ACTIVITY >> Print exactly the lines from the one containing "Task: Select question" through the last line of the entries below; the pictures stay out of the copy.

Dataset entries
★ ★ ★ ★ ★ ★ ★

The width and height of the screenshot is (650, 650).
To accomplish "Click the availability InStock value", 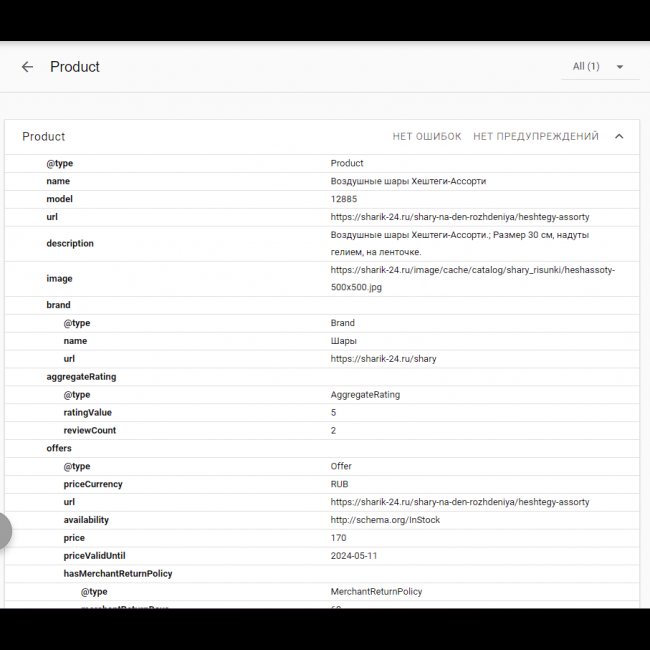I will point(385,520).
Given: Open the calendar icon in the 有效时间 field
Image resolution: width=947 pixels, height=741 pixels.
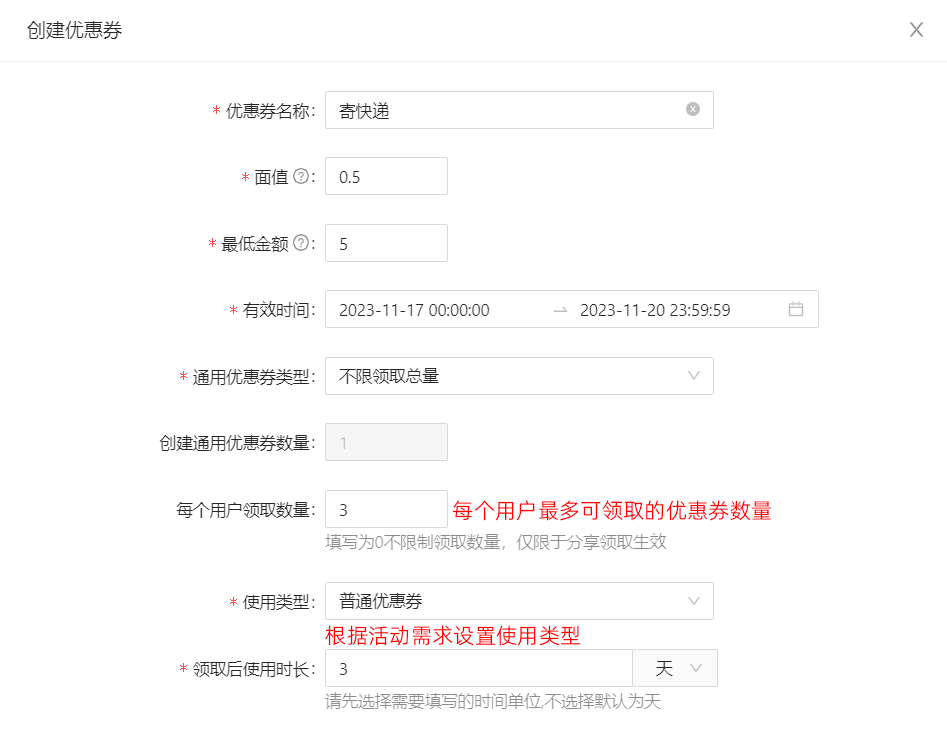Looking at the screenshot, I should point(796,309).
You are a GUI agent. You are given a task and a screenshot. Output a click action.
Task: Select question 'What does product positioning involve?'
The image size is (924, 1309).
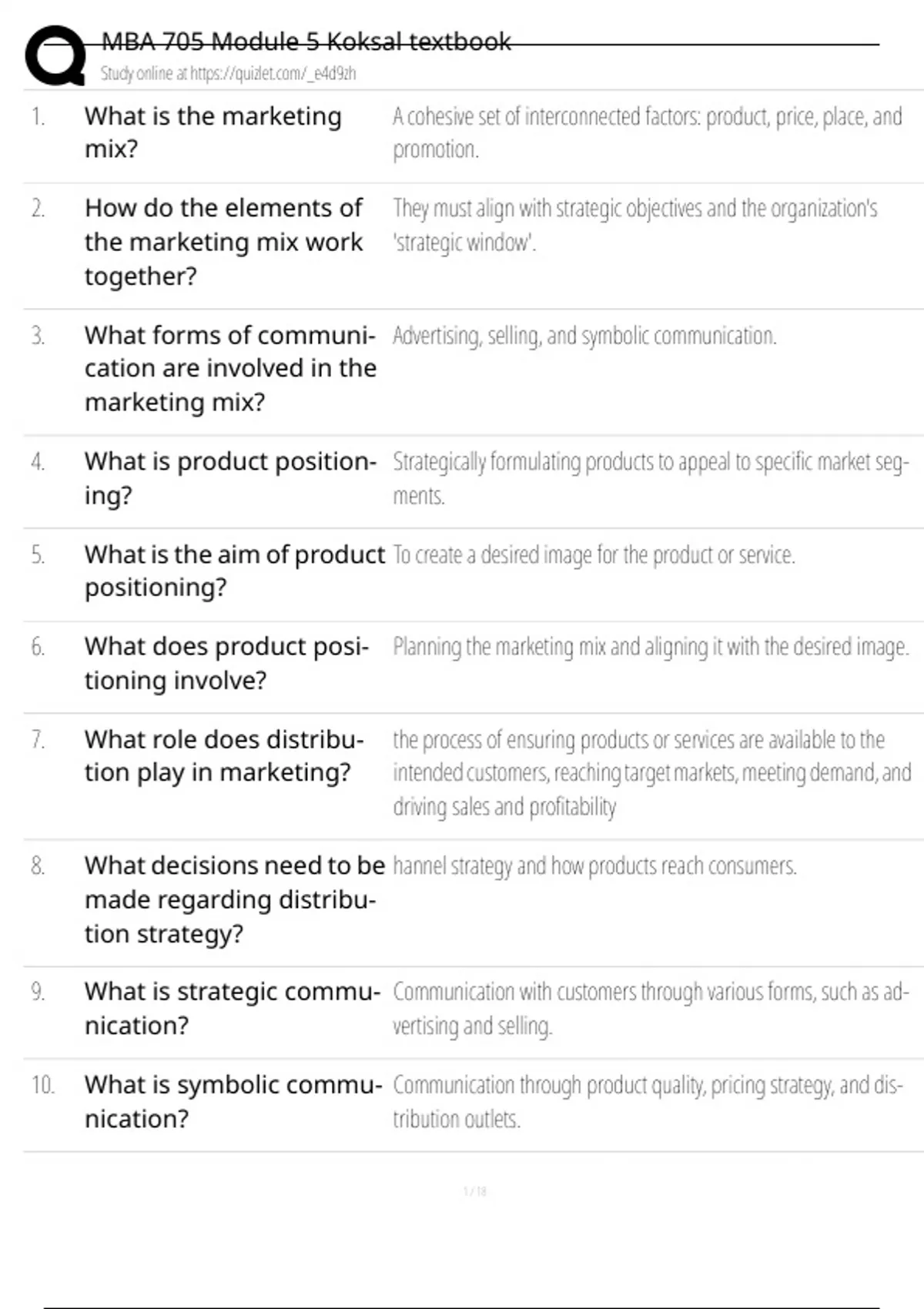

★ ★ ★ ★ ★ ★ ★

TASK OUTPUT >>
Task: Select question 'What does product positioning involve?'
The image size is (924, 1309).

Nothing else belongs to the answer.